Willis-Roberts was born in the Melbourne suburb of Preston. She first competed at the 1988 Seoul Paralympics with the Australia women's national goalball team, when it finished seventh. She moved to athletics and at the 1990 World Championships and Games for the Disabled in Assen, Netherlands, she won a bronze medal in the women's shot put B2. At the 1992 Barcelona Paralympics, she won a gold medal in the Women's Shot Put B2 event, for which she received a Medal of the Order of Australia, and a silver medal in the Women's Discus B2 event; she also competed in the national goalball team, which came seventh, and the Women's Javelin B1>3 – event. In 1995, she competed in the World Championships for powerlifting. In the 1996 Atlanta Olympics, she won a silver medal in the F10-11 shot put and also competed in the F10-11 discus throw. In 2000, she won an Australian Sports Medal. That year, she competed in her home country in the 2000 Sydney Paralympics where she won a gold medal in the F12 shot put and a bronze in the discus throw. At the 2004 Athens Games, she won a bronze medal in the Women's Shot Put F12 event and competed in the Women's Discus F13 – event.
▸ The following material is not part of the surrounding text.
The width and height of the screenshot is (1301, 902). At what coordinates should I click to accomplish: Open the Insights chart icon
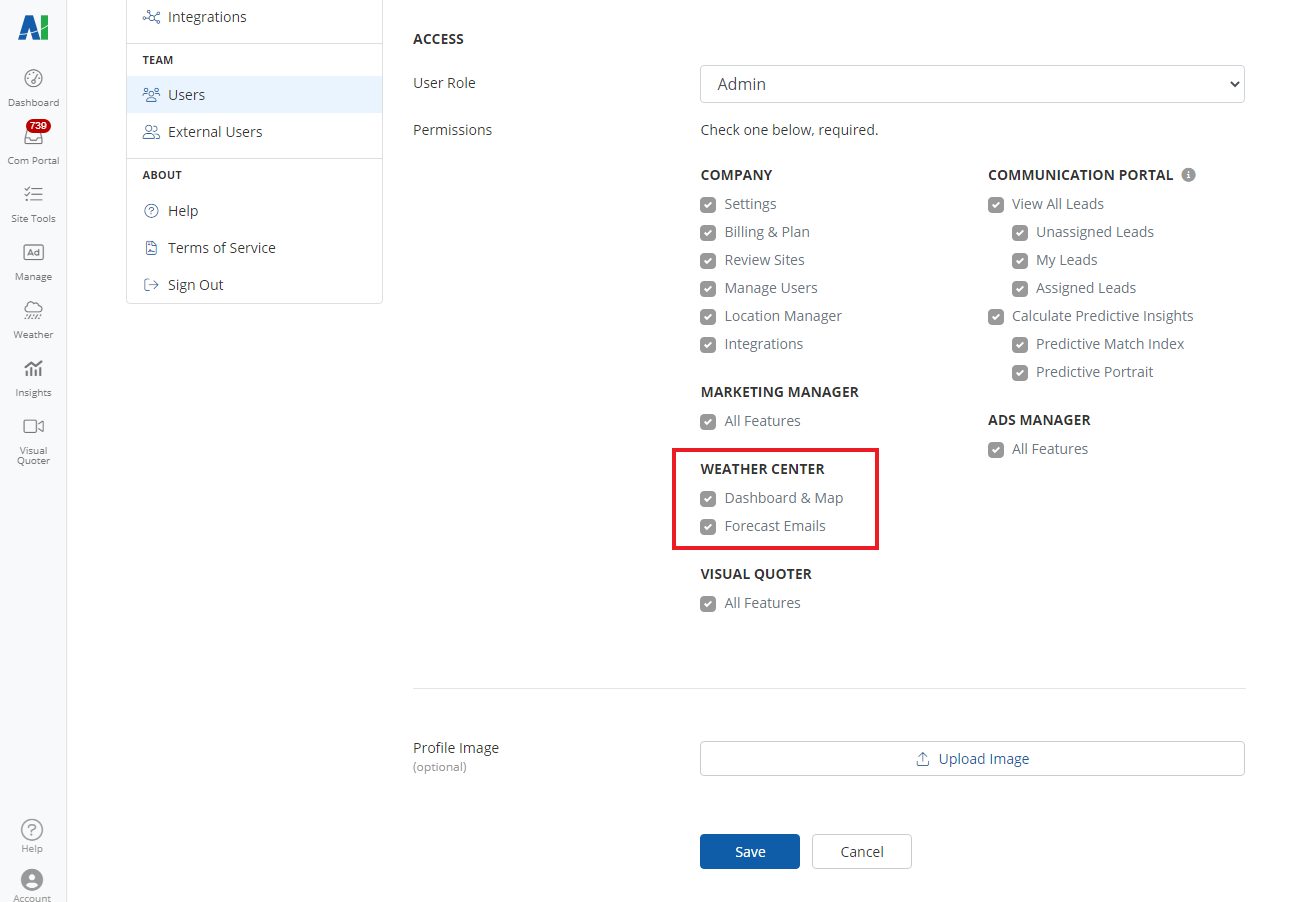click(x=33, y=369)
She also competed in the 2008 Beijing Olympics where she won a bronze medal in the women's F12-13 shot put event. After the Beijing Games, she had a shoulder reconstruction and tore her left hamstring off the bone at a training camp. In 2011, she was part of the Australian national goalball team that finished sixth at the IBSA Goalball World Cup.

In 1999, she was an Australian Institute of Sport Athletes with a Disability scholarship holder. In 2014, she lived in Bundaberg, Queensland.